7. The method for quantitative detection of viral integration sites and integration efficiency based on targeted capture sequencing as described in claim 1, characterized in that, The computational integration efficiency described in S6 includes the following steps: S61. For each of the aforementioned high-confidence integration sites, calculate the integration coverage and total coverage of each high-confidence integration site; S62. Calculate the integrated coverage and total coverage for each candidate window; S63. Determine the main peak window: Select the window with the highest coverage of integrated evidence reads as the main peak window; S64. Calculate the ratio of the integrated evidence read coverage within the main peak window to the total coverage of the target virus reads, as the sample integration efficiency.

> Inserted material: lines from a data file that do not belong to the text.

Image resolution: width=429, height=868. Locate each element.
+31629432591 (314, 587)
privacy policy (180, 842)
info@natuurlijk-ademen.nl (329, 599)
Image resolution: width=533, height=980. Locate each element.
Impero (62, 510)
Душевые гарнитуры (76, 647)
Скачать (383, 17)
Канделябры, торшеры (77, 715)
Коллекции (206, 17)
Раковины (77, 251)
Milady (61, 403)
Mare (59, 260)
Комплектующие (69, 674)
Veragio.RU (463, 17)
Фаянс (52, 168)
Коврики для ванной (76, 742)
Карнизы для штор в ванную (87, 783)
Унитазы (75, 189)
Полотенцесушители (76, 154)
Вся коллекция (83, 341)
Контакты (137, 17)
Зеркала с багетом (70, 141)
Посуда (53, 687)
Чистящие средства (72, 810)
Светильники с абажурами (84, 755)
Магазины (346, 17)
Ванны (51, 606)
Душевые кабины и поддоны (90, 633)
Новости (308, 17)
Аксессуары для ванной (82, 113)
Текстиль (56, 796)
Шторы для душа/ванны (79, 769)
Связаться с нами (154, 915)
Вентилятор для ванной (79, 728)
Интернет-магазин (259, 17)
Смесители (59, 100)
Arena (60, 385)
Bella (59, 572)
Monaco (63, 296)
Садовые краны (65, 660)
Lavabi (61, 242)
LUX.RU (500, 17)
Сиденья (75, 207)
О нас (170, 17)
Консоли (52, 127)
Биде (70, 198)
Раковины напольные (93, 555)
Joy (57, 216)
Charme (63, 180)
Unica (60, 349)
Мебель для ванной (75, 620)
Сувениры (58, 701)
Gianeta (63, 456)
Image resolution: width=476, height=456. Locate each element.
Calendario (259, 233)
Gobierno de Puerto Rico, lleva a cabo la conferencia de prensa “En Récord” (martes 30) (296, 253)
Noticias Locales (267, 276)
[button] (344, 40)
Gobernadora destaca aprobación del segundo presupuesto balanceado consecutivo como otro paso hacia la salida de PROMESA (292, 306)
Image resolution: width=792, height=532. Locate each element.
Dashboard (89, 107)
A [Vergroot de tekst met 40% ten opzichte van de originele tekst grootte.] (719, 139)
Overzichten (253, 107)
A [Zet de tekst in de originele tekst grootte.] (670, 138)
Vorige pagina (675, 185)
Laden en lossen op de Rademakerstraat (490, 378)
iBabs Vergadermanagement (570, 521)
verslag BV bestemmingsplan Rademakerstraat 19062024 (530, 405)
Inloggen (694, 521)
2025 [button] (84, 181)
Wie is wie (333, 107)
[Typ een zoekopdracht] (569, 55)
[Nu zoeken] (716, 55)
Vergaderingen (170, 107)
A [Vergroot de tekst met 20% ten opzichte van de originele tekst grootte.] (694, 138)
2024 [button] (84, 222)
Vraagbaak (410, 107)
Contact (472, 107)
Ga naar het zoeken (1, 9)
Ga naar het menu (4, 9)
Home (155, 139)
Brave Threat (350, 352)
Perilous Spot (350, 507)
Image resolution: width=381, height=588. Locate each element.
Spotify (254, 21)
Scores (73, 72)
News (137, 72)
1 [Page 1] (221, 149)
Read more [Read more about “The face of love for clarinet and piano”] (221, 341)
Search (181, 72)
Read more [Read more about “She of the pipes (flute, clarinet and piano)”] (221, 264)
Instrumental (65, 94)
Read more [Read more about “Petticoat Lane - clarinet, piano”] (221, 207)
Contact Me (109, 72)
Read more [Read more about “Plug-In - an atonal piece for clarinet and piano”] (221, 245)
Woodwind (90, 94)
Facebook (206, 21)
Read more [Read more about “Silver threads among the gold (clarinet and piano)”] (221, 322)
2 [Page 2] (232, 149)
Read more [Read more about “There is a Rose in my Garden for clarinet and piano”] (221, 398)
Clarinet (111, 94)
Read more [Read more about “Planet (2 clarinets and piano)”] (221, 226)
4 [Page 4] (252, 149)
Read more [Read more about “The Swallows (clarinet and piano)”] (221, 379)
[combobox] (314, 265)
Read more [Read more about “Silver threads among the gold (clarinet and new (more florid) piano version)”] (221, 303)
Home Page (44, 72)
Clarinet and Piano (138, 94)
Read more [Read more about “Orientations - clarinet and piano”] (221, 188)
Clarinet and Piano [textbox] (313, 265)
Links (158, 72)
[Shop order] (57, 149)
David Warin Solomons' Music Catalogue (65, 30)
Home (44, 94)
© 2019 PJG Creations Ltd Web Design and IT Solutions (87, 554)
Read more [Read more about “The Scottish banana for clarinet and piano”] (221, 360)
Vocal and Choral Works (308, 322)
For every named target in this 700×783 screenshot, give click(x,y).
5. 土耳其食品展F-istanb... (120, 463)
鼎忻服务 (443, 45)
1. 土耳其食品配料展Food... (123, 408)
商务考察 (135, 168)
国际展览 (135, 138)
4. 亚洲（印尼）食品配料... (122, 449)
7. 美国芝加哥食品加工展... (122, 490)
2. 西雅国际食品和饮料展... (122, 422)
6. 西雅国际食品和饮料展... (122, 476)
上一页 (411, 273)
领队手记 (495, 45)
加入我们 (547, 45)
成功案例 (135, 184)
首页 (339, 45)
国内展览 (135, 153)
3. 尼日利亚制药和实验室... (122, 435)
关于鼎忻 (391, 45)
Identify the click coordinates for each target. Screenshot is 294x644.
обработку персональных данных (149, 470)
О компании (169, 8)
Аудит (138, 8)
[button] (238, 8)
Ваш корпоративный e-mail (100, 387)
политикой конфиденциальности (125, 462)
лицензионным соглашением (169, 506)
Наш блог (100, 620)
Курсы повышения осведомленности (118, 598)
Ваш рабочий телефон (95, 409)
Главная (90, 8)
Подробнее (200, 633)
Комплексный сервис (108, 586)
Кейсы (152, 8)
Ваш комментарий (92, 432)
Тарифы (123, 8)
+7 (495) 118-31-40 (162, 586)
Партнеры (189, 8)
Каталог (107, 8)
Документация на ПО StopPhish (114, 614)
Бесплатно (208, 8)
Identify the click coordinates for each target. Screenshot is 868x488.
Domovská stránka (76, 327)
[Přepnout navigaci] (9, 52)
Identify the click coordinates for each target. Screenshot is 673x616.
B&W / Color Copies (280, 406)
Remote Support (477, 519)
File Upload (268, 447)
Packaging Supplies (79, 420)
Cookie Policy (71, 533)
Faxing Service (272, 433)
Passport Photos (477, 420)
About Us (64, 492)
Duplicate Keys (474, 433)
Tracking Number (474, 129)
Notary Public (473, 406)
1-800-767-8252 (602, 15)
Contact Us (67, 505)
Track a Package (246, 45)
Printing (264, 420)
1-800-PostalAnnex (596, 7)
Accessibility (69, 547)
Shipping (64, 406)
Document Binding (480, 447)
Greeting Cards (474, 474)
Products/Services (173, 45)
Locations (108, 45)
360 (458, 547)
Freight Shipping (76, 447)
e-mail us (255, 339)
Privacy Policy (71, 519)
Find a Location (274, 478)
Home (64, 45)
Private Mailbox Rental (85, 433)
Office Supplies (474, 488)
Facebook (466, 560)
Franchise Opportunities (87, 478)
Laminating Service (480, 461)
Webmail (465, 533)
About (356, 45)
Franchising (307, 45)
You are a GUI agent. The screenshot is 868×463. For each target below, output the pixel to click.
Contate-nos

8. A targeted capture sequencing panel, characterized in that, Including but not limited to those used for the detection of viral integration sites and the quantitative detection of viral integration efficiency, they are prepared using the following steps: A. Analyze the homology regions between the viral vector sequence and the host genome; B. Shield the homology region and retain the virus-specific sequence as a target for targeted capture.
9. A computer-readable storage medium having a computer program stored thereon, characterized in that, When the program is executed by the processor, it implements the detection method as described in any one of claims 1-5, or implements the quantitative detection method as described in any one of claims 6-7.
10. A virus integrated detection system, characterized in that, include: A. Sequencing module, used to acquire targeted capture sequencing data; B. An analysis module, configured to perform the steps of the detection method as described in any one of claims 1-5; or configured to perform the steps of the quantitative detection method as described in any one of claims 6-7; C. Output module, used to output a list of integration sites and / or quantitative results of integration efficiency.